Records contained in a dataset:
______________________________

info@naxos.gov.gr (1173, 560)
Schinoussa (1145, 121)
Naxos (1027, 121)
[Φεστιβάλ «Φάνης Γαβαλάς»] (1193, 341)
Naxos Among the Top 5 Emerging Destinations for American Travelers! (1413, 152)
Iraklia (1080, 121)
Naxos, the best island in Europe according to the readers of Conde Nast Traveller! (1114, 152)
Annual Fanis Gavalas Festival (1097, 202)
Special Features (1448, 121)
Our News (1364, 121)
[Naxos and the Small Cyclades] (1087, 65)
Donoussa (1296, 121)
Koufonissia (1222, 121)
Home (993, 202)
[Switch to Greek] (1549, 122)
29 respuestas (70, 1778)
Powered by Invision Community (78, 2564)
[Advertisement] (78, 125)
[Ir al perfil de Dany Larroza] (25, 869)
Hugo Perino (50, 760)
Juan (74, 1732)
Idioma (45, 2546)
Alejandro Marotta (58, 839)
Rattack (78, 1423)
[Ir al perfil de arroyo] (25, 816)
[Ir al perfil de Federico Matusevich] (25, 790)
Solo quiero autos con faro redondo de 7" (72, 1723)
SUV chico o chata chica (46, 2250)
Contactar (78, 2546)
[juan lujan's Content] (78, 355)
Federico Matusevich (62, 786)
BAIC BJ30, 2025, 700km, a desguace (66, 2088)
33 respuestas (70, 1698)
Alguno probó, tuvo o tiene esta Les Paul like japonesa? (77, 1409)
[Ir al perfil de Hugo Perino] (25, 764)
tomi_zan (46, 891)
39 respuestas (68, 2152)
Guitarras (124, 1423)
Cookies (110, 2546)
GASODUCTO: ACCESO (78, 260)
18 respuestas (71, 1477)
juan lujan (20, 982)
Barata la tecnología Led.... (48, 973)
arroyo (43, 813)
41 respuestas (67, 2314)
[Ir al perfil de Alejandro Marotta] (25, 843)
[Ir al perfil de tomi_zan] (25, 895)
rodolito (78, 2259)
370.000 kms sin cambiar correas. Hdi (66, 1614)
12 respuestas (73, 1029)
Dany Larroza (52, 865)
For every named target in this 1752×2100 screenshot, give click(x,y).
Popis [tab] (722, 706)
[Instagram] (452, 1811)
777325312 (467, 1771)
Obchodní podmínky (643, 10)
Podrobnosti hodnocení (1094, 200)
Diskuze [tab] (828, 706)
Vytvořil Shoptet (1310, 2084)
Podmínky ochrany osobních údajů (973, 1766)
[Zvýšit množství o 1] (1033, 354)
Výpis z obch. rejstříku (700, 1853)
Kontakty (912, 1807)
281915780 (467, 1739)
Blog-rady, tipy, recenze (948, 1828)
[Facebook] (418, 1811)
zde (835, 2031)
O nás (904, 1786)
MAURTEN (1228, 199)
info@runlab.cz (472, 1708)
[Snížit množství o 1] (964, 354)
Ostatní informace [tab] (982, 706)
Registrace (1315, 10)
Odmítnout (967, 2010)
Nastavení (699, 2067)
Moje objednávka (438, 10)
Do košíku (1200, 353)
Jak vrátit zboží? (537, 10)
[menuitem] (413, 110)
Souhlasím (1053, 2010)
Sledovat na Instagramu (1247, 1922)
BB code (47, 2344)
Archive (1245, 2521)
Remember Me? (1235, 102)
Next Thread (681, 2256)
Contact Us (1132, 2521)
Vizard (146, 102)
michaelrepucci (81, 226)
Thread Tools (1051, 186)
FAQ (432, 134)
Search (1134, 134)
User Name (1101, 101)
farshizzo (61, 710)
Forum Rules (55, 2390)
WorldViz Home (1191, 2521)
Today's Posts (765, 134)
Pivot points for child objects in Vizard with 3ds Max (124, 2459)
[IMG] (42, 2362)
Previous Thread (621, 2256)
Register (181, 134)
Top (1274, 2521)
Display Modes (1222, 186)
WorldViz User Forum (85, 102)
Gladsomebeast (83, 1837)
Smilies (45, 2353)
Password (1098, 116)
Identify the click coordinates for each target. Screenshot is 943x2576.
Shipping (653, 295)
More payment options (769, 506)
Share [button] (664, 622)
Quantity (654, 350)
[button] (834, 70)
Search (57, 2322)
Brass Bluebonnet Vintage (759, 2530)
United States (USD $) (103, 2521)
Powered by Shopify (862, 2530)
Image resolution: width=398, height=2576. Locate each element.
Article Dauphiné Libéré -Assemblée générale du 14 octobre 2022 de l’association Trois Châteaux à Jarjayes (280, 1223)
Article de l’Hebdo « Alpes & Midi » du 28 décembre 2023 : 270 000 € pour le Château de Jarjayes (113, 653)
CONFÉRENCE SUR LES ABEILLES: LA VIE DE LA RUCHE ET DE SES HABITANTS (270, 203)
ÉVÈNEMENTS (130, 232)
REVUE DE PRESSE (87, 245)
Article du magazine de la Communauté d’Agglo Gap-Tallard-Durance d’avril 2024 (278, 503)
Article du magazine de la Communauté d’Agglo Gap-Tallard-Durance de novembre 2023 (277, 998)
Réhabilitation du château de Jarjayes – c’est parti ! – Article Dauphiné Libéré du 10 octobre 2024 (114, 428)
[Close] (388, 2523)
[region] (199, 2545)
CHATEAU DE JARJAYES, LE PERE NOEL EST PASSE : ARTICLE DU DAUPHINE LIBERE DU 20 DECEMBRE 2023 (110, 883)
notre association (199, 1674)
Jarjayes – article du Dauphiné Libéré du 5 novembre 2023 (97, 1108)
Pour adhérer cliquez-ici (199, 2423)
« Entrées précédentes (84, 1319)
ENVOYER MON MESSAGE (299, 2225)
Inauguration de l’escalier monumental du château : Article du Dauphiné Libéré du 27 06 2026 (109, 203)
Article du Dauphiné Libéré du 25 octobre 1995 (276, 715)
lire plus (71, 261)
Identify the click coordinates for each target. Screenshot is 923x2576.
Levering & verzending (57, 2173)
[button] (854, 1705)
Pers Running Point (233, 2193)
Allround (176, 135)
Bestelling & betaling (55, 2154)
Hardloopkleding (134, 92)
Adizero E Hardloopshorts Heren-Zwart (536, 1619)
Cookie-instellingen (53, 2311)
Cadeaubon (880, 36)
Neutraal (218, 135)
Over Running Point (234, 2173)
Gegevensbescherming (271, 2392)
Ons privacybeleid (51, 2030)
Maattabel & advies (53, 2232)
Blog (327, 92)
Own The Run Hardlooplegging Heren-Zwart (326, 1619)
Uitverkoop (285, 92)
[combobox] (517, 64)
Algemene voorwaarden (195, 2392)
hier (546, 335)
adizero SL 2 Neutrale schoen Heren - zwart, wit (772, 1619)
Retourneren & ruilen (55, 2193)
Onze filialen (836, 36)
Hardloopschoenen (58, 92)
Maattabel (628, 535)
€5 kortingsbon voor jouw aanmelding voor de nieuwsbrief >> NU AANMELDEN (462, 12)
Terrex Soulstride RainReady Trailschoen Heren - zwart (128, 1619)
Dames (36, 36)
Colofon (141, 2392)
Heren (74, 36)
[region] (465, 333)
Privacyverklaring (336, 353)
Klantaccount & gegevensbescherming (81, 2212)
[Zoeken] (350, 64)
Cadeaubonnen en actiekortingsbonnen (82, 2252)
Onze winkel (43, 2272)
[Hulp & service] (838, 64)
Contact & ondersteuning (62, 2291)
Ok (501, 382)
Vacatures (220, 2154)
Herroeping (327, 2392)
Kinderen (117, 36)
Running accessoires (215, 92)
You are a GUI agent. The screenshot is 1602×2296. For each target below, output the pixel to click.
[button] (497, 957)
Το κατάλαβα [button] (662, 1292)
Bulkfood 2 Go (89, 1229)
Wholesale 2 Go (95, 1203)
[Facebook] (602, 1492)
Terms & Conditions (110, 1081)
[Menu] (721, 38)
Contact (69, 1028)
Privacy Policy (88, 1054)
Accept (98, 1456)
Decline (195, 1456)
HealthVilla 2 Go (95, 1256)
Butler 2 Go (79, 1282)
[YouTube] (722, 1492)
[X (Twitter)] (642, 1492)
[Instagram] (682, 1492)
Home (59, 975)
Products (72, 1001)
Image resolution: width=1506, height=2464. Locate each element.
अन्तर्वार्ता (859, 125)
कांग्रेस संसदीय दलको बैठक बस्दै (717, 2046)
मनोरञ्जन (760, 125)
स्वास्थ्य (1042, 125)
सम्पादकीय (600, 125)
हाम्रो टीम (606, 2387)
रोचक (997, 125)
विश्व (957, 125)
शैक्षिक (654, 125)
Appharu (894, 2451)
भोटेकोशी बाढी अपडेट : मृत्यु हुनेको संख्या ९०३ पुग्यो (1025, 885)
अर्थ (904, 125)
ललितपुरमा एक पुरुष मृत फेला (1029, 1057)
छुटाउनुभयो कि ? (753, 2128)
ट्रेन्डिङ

______________________________

**WORK TO COMPLETE:** The expected answer is an exact copy of the lines above, beginning at the line with "Vizard (146, 102)" and ending at the line with "Article Dauphiné Libéré -Assemblée", with both ends in.

**WRITTEN ANSWER:**
Vizard (146, 102)
michaelrepucci (81, 226)
Thread Tools (1051, 186)
FAQ (432, 134)
Search (1134, 134)
User Name (1101, 101)
farshizzo (61, 710)
Forum Rules (55, 2390)
WorldViz Home (1191, 2521)
Today's Posts (765, 134)
Pivot points for child objects in Vizard with 3ds Max (124, 2459)
[IMG] (42, 2362)
Previous Thread (621, 2256)
Register (181, 134)
Top (1274, 2521)
Display Modes (1222, 186)
WorldViz User Forum (85, 102)
Gladsomebeast (83, 1837)
Smilies (45, 2353)
Password (1098, 116)
Identify the click coordinates for each target. Screenshot is 943x2576.
Shipping (653, 295)
More payment options (769, 506)
Share [button] (664, 622)
Quantity (654, 350)
[button] (834, 70)
Search (57, 2322)
Brass Bluebonnet Vintage (759, 2530)
United States (USD $) (103, 2521)
Powered by Shopify (862, 2530)
Image resolution: width=398, height=2576. Locate each element.
Article Dauphiné Libéré -Assemblée générale du 14 octobre 2022 de l’association Trois Châteaux à Jarjayes (280, 1223)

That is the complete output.